- MATERIAL FOR THIS TASK -

* * *

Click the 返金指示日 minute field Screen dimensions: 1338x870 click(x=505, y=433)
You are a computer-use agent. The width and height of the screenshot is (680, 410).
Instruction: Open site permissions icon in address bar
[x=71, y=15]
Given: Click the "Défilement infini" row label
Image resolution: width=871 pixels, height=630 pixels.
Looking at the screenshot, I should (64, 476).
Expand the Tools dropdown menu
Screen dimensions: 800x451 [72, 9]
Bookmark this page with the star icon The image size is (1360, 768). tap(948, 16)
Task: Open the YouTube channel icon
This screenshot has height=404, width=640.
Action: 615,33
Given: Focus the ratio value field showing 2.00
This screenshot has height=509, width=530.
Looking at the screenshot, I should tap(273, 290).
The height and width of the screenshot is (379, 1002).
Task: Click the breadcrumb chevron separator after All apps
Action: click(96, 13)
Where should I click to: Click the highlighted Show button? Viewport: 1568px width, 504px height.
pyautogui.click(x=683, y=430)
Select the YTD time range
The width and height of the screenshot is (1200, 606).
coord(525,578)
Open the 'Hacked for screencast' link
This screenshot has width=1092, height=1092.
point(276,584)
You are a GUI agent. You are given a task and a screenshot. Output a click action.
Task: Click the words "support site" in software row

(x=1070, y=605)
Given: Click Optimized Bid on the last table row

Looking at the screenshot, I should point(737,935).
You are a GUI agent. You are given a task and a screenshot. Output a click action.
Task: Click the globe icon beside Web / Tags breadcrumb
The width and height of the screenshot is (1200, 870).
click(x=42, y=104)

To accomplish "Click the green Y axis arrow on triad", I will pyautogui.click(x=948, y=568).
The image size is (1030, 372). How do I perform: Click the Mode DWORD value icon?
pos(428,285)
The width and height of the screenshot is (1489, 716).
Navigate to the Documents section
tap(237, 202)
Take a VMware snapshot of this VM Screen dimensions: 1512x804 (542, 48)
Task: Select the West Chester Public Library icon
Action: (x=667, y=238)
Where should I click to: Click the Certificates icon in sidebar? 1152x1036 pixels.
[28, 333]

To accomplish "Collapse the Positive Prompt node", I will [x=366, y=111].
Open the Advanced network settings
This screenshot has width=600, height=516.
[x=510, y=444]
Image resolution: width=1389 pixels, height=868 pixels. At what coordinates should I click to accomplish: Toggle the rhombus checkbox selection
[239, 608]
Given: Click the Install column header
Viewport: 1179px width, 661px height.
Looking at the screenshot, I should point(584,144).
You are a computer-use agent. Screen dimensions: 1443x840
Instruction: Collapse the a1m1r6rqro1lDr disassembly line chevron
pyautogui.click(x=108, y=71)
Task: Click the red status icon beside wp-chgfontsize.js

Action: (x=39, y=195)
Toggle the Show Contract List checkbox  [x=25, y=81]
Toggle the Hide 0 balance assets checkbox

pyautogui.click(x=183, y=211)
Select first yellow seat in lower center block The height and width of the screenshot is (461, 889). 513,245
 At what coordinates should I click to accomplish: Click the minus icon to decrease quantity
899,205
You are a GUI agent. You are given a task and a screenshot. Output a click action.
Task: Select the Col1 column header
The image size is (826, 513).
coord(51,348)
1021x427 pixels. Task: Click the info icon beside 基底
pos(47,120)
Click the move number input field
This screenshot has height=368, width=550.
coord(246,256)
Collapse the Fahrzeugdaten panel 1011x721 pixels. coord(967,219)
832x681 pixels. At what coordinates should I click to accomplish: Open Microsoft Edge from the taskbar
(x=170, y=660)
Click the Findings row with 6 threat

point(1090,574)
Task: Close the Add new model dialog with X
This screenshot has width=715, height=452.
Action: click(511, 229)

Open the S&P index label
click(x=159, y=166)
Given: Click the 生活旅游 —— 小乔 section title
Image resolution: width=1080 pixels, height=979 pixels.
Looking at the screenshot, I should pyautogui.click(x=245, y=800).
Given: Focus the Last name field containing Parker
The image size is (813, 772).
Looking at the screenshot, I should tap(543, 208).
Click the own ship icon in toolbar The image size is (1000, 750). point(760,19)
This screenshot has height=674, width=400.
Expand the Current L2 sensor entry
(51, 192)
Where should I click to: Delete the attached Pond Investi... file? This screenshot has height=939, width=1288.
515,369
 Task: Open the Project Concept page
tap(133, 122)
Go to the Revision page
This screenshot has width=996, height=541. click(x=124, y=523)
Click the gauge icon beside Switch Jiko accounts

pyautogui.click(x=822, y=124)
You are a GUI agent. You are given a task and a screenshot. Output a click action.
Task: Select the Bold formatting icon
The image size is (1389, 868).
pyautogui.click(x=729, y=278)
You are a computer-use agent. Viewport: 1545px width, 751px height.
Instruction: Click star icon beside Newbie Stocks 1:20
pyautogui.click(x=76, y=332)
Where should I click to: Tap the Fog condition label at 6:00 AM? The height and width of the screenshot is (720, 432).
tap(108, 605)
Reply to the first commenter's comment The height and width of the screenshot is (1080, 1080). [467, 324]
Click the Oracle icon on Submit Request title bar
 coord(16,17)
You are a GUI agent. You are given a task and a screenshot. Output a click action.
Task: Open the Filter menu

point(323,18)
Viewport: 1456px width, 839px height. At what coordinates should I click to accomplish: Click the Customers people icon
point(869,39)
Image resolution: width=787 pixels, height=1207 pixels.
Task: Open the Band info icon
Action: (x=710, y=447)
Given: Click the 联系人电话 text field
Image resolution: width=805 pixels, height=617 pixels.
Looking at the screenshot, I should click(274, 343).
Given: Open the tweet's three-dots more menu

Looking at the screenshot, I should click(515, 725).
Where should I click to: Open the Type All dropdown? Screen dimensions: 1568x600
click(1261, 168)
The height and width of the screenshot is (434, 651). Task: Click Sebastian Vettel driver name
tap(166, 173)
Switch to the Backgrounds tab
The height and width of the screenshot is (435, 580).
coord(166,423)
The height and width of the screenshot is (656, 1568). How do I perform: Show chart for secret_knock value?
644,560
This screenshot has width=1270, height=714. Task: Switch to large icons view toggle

* * *

- TASK DESCRIPTION -
Would you copy, word for word, only the lines from the start of the listing to the one that contains "Given: Focus the ratio", both included?

- RESPONSE TO THIS EXERCISE -
Click the 返金指示日 minute field Screen dimensions: 1338x870 click(x=505, y=433)
You are a computer-use agent. The width and height of the screenshot is (680, 410).
Instruction: Open site permissions icon in address bar
[x=71, y=15]
Given: Click the "Défilement infini" row label
Image resolution: width=871 pixels, height=630 pixels.
Looking at the screenshot, I should (64, 476).
Expand the Tools dropdown menu
Screen dimensions: 800x451 [72, 9]
Bookmark this page with the star icon The image size is (1360, 768). tap(948, 16)
Task: Open the YouTube channel icon
This screenshot has height=404, width=640.
Action: 615,33
Given: Focus the ratio value field showing 2.00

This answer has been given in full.